Однажды, когда Амадеу и Хорхе попались нам с коллегами в коридоре, один из преподавателей воскликнул: «Если бы мне пришлось давать для энциклопедии определение элегантности и ее прямой противоположности, я бы просто поместил фотографию этих двух». Дальнейших комментариев не требуется.
Хорхе был одним из тех, возле кого Амадеу мог передохнуть в своем изнуряющем беге. Побыв с ним некоторое время, он и сам становился степеннее — медлительность Хорхе передавалась ему. Например, в шахматах.

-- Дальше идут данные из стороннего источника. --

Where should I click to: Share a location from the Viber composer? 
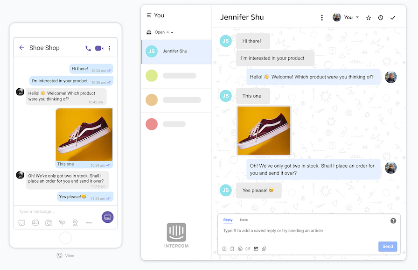pos(75,223)
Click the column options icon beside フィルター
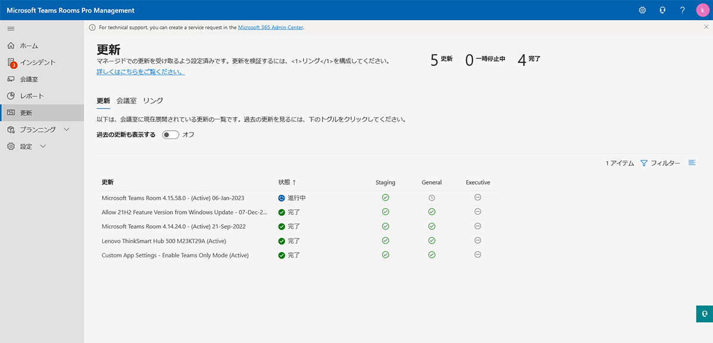This screenshot has width=713, height=343. click(691, 162)
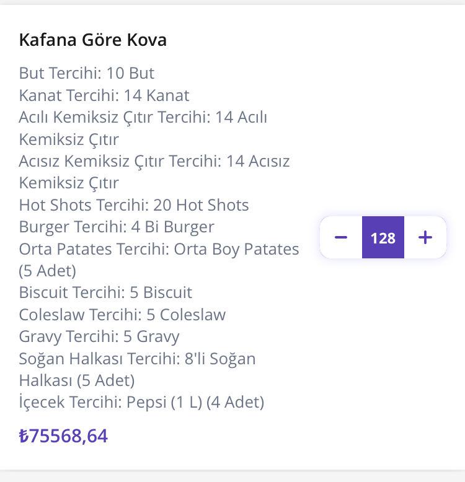Select the Biscuit Tercihi line

105,292
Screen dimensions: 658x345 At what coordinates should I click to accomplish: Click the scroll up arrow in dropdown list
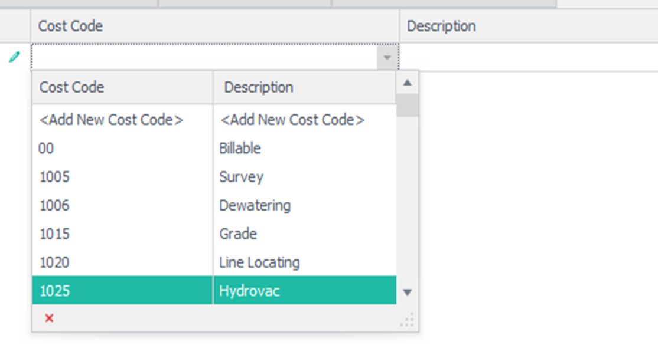(x=407, y=83)
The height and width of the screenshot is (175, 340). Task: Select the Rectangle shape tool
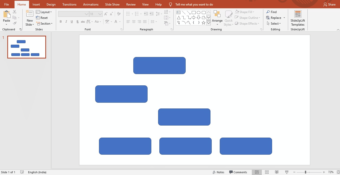(x=194, y=12)

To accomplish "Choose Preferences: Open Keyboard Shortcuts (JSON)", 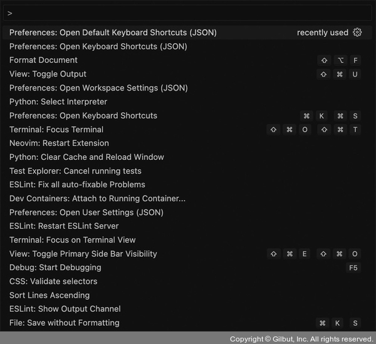I will pos(98,46).
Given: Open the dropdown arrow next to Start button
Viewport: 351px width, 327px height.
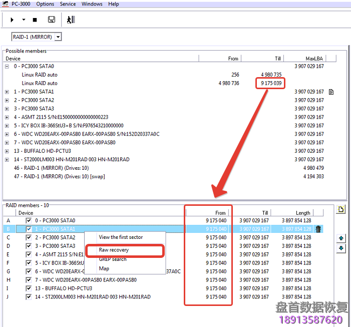Looking at the screenshot, I should pyautogui.click(x=24, y=20).
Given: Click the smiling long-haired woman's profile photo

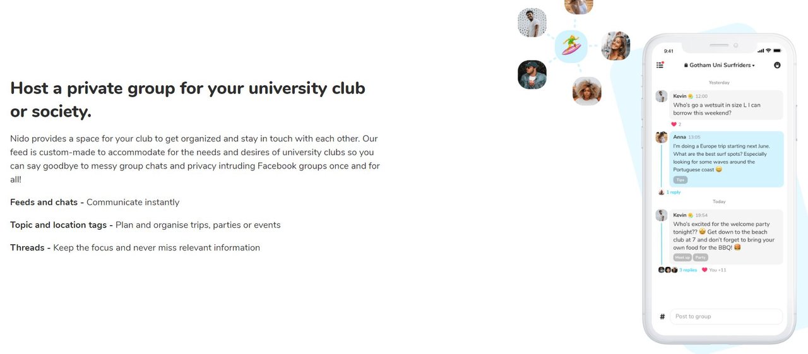Looking at the screenshot, I should pyautogui.click(x=615, y=46).
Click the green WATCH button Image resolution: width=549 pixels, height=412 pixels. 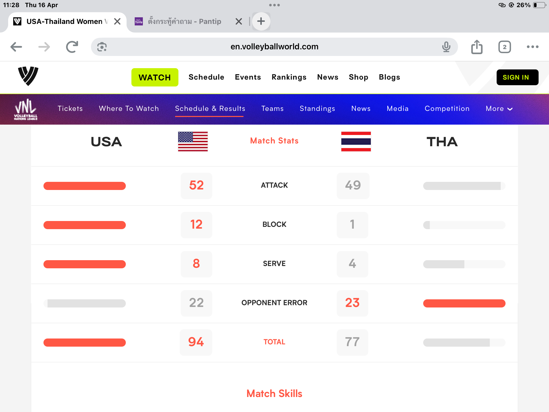point(155,77)
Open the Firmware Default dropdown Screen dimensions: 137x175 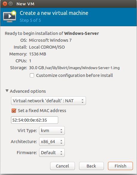[52, 153]
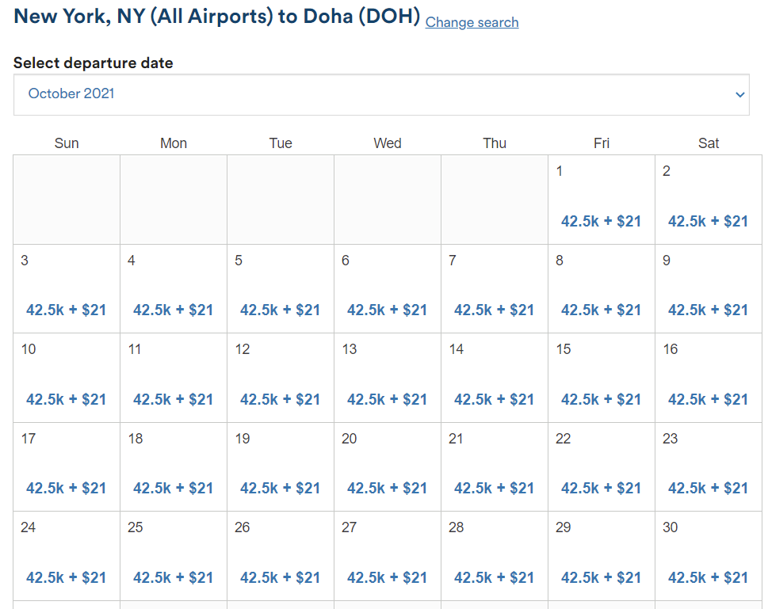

Поначалу он бесновался, когда Хорхе сидел над каждым ходом, как на яйцах, — это никак не вписывалось в его темпы, в его мировоззрение и ртутную метафизику. Ну, может ли такой тугодум когда-нибудь выиграть! Но потом он вдохнул его непоколебимого спокойствия, спокойствия человека, который знает, кто он, откуда и чего хочет. Может, это звучит дико, но я думаю, что Амадеу испытывал потребность в этих регулярных поражениях в партиях с Хорхе. Он расстраивался, если случайно выигрывал, — для него это было, будто рухнула скала, на которую он мог опереться.
Хорхе знал во всех подробностях, когда и как его предки переселились в Португалию, он гордился своей ирландской кровью и владел английским, пусть его речевой аппарат и не был приспособлен к произнесению английских слов. В самом деле, его нетрудно было себе представить на каком-нибудь ирландском подворье или в деревенском пабе, а там недалеко и до образа молодого Самюэля Беккета. [55] Самюэль Беккет (1906–1989) — ирландский драматург, один из основоположников «драмы абсурда».